Exercise material:
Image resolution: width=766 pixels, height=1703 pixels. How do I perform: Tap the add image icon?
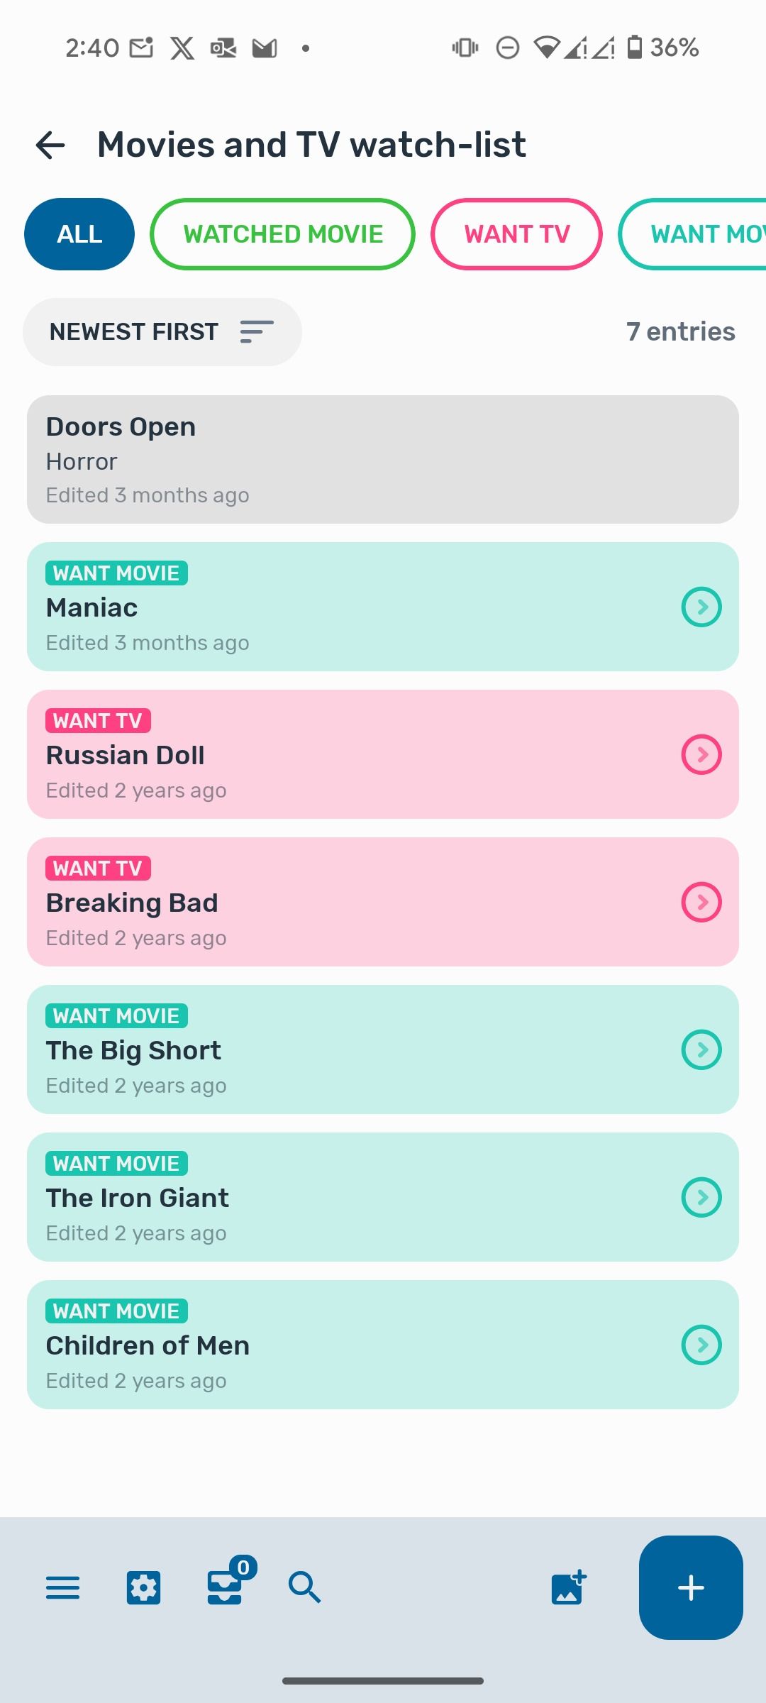(569, 1587)
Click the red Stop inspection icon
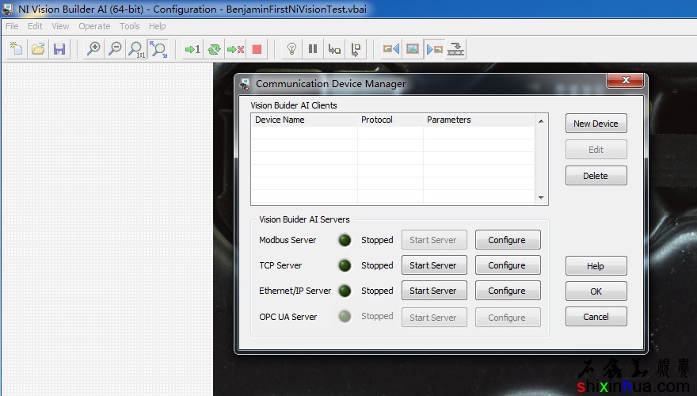This screenshot has width=697, height=396. [257, 49]
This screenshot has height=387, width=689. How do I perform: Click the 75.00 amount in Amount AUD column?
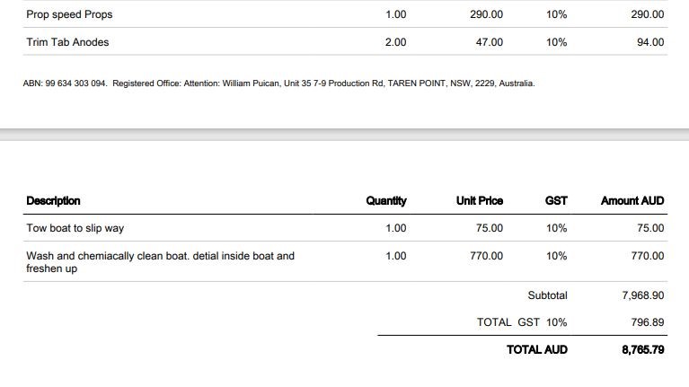click(x=649, y=228)
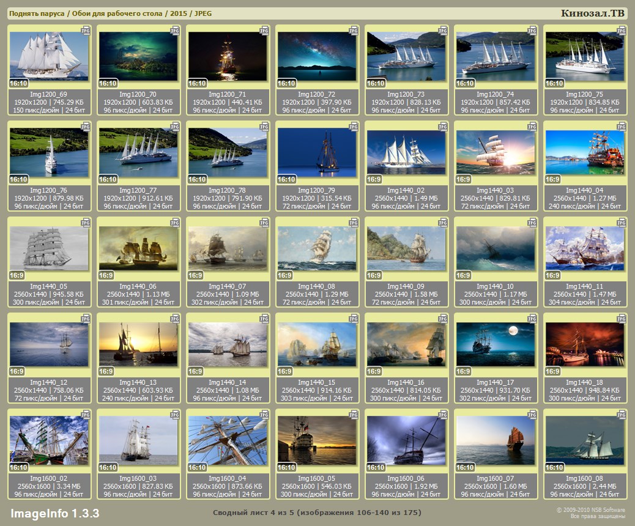
Task: Click the JPG file icon above Img1200_69
Action: tap(85, 31)
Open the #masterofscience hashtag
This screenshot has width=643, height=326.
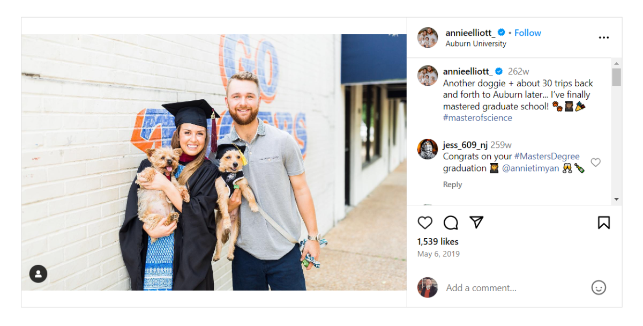(x=477, y=118)
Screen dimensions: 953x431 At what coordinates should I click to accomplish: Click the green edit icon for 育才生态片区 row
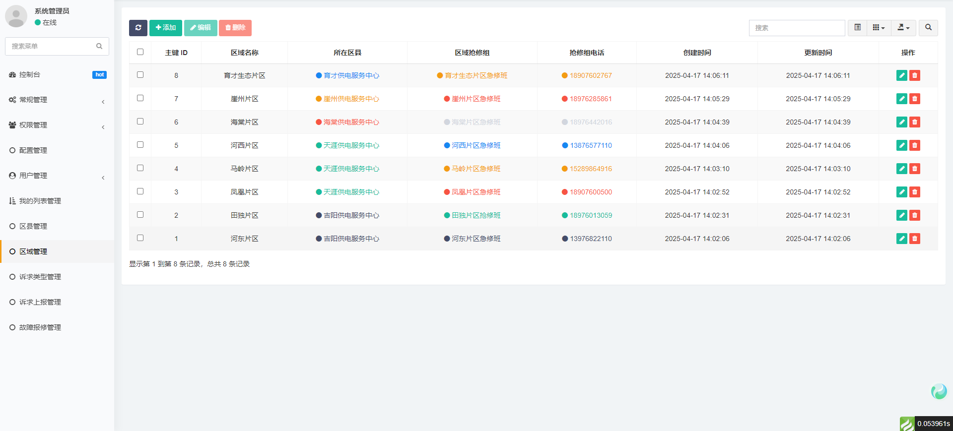(x=901, y=75)
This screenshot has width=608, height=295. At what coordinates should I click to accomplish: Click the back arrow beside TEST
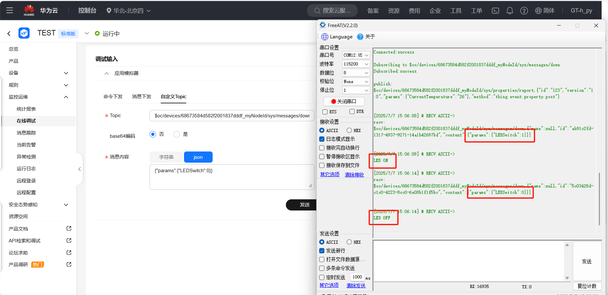tap(9, 33)
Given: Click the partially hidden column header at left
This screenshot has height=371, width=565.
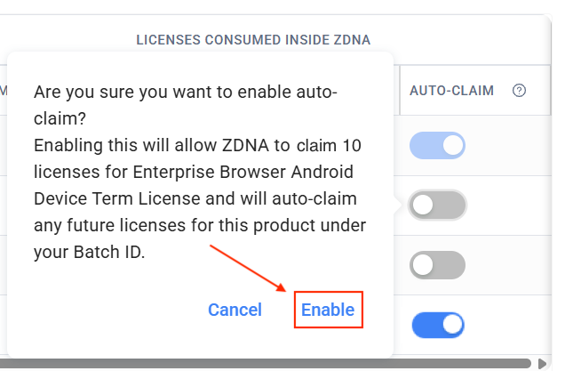Looking at the screenshot, I should [x=4, y=91].
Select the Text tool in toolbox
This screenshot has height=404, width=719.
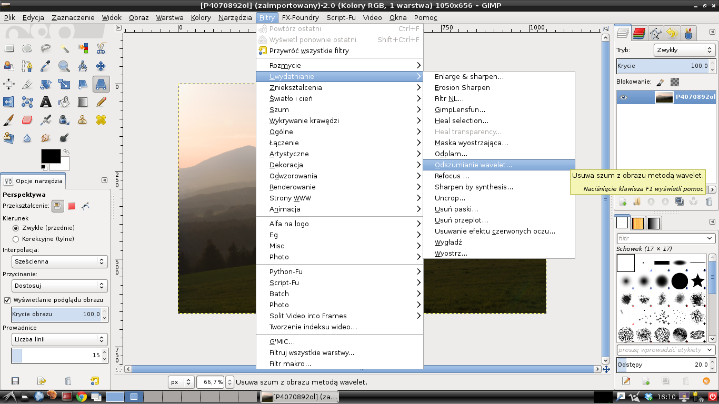[x=46, y=102]

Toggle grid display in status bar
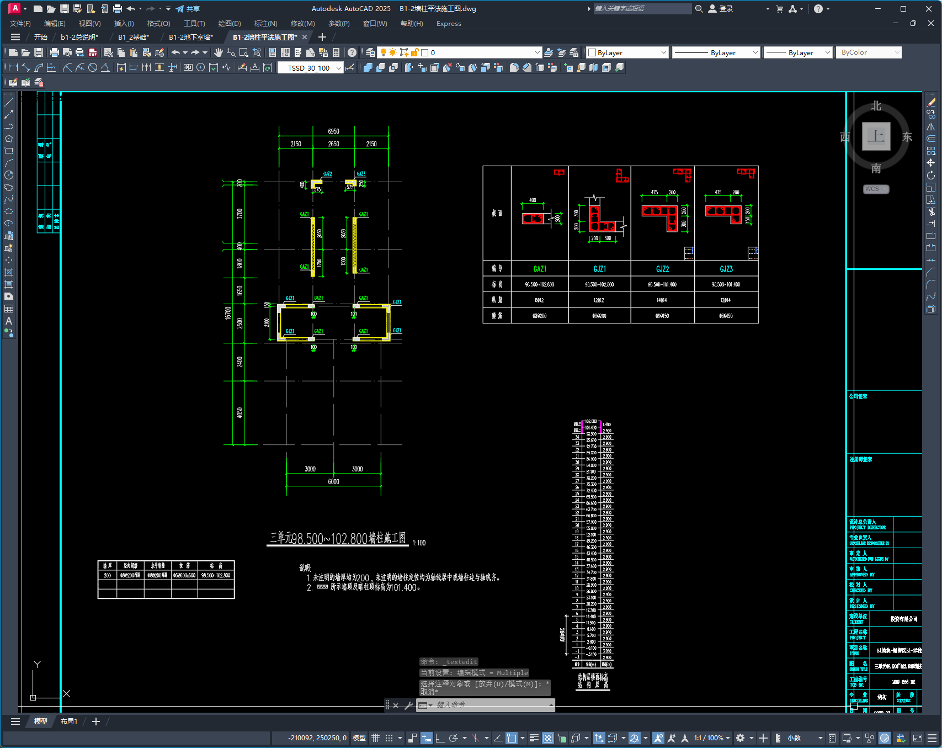(x=375, y=738)
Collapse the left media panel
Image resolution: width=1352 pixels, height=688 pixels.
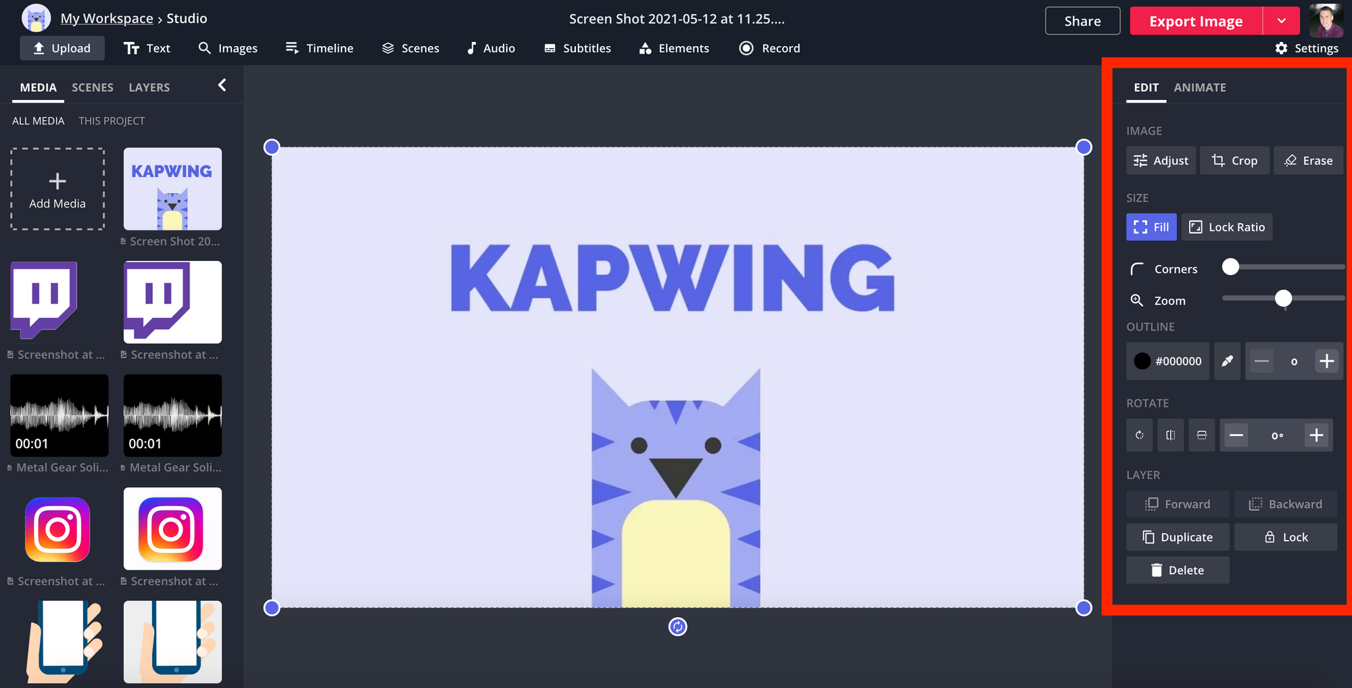click(222, 85)
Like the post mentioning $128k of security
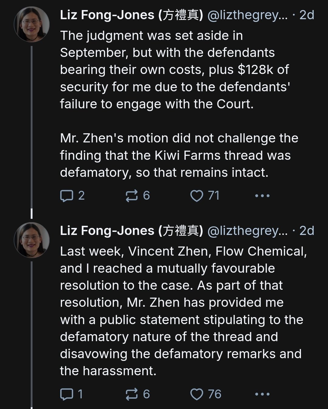Viewport: 328px width, 409px height. click(x=196, y=196)
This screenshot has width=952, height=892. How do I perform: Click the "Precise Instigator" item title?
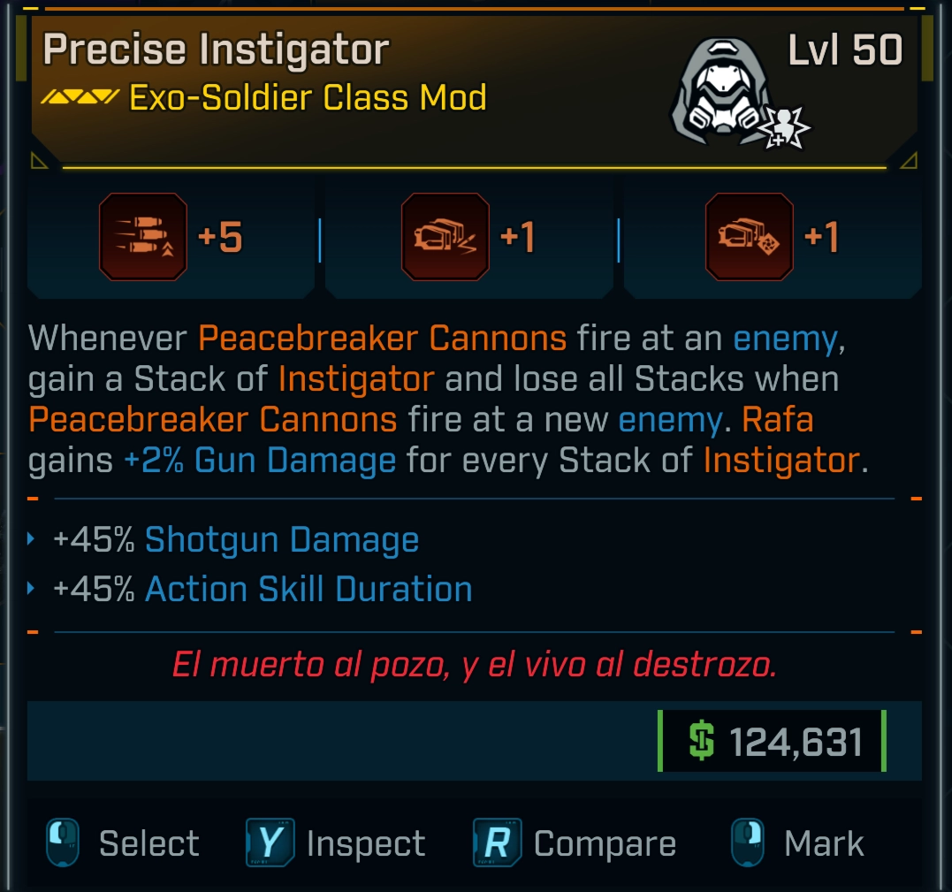[x=216, y=50]
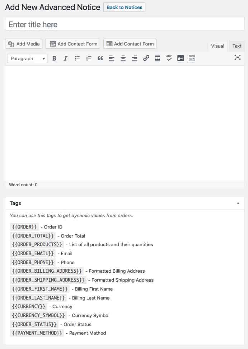248x349 pixels.
Task: Switch to the Text editor tab
Action: (237, 46)
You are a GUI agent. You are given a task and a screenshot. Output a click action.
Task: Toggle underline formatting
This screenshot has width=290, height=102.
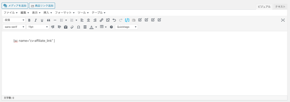[x=42, y=20]
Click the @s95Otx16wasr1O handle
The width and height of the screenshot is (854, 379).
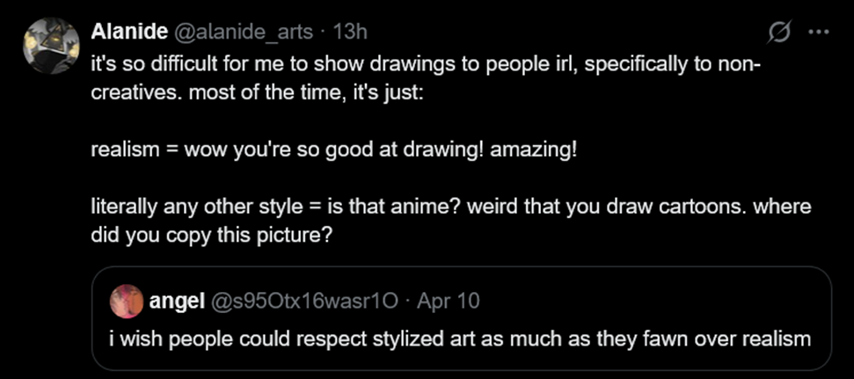[x=305, y=302]
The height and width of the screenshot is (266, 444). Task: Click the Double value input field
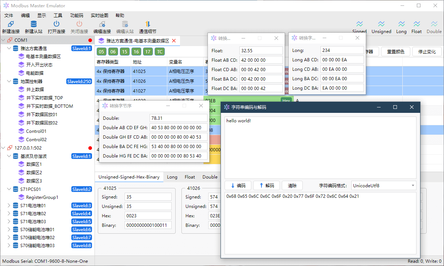tap(178, 118)
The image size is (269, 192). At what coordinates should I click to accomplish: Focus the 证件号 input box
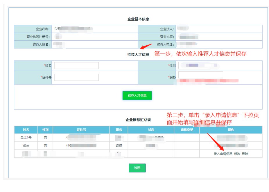point(76,77)
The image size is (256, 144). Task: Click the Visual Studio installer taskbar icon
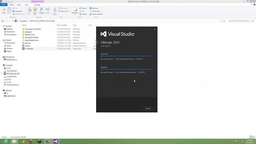coord(56,141)
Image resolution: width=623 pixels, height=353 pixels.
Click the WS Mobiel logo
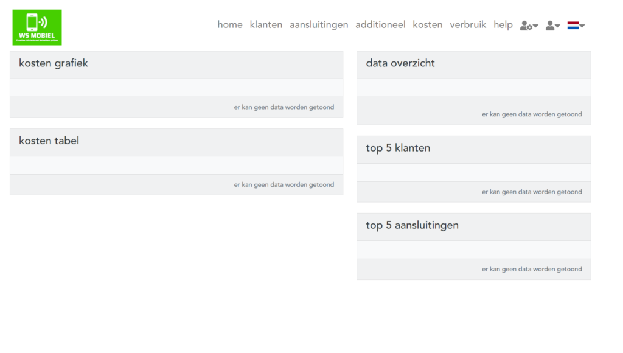pos(37,27)
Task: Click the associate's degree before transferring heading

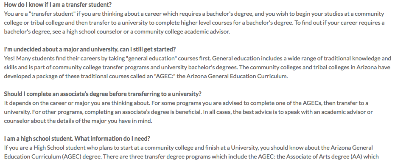Action: pyautogui.click(x=103, y=94)
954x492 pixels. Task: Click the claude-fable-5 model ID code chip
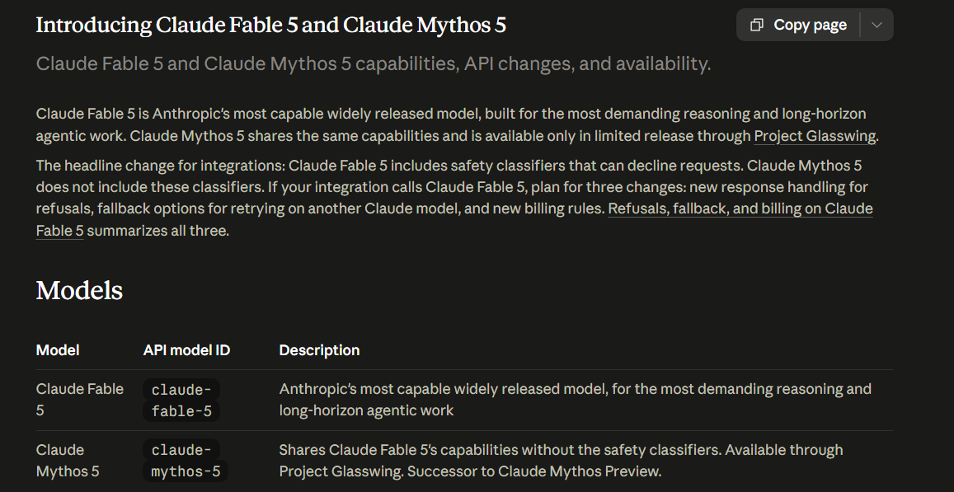(181, 401)
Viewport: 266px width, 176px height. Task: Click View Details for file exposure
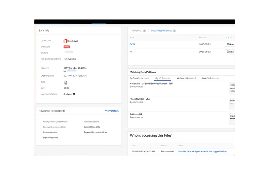112,111
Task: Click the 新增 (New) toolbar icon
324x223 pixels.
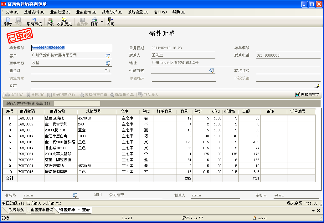Action: coord(8,22)
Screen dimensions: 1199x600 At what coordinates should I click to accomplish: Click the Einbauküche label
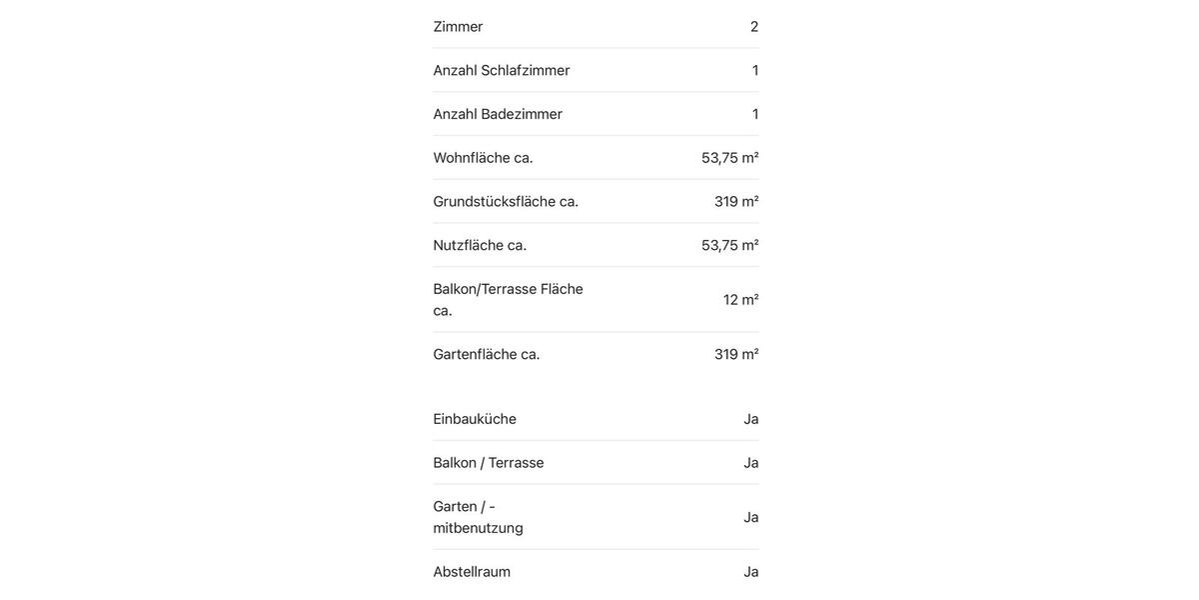coord(475,419)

Directions for this task:
Once the pictures are set aside, repeat each entry exactly as it stands.

Reply to the task:
Image resolution: width=766 pixels, height=1703 pixels. How do I perform: Tap the add image icon?
(569, 1587)
Click the red Stop inspection icon
This screenshot has width=697, height=396. [257, 49]
This screenshot has height=387, width=689. How do I perform: Click the 75.00 amount in Amount AUD column?
click(x=649, y=228)
Task: Click the JPG file icon above Img1200_69
Action: tap(85, 31)
Open the #masterofscience hashtag
This screenshot has width=643, height=326.
(x=477, y=118)
Screen dimensions: 953x431 At what coordinates should I click to accomplish: Click the green edit icon for 育才生态片区 row
(x=901, y=75)
This screenshot has width=608, height=295. At what coordinates should I click to accomplish: Click the back arrow beside TEST
tap(9, 33)
Given: Click the partially hidden column header at left
This screenshot has height=371, width=565.
Looking at the screenshot, I should [x=4, y=91].
Select the Text tool in toolbox
This screenshot has height=404, width=719.
[x=46, y=102]

Toggle grid display in status bar
(x=375, y=738)
Collapse the left media panel
Image resolution: width=1352 pixels, height=688 pixels.
click(222, 85)
Like the post mentioning $128k of security
Viewport: 328px width, 409px height. click(x=196, y=196)
This screenshot has width=952, height=892. How do I perform: Click the "Precise Instigator" item title?
[x=216, y=50]
248x349 pixels.
Task: Switch to the Text editor tab
Action: (237, 46)
You are a GUI agent. You are given a task and a screenshot. Output a click action.
Task: Toggle underline formatting
This screenshot has width=290, height=102.
[x=42, y=20]
Click the @s95Otx16wasr1O handle
The width and height of the screenshot is (854, 379).
[x=305, y=302]
The height and width of the screenshot is (266, 444). Task: Click the Double value input field
tap(178, 118)
The image size is (269, 192). At what coordinates should I click to accomplish: Focus the 证件号 input box
point(76,77)
The image size is (256, 144). Task: Click the Visual Studio installer taskbar icon
coord(56,141)
Image resolution: width=623 pixels, height=353 pixels.
Click the WS Mobiel logo
pos(37,27)
Task: Click the associate's degree before transferring heading

Action: pyautogui.click(x=103, y=94)
954x492 pixels. Task: Click the claude-fable-5 model ID code chip
(181, 401)
Viewport: 266px width, 176px height. Task: Click View Details for file exposure
112,111
Task: Click the 新增 (New) toolbar icon
324x223 pixels.
Action: coord(8,22)
Screen dimensions: 1199x600 At what coordinates should I click to accomplish: Click the Einbauküche label
coord(475,419)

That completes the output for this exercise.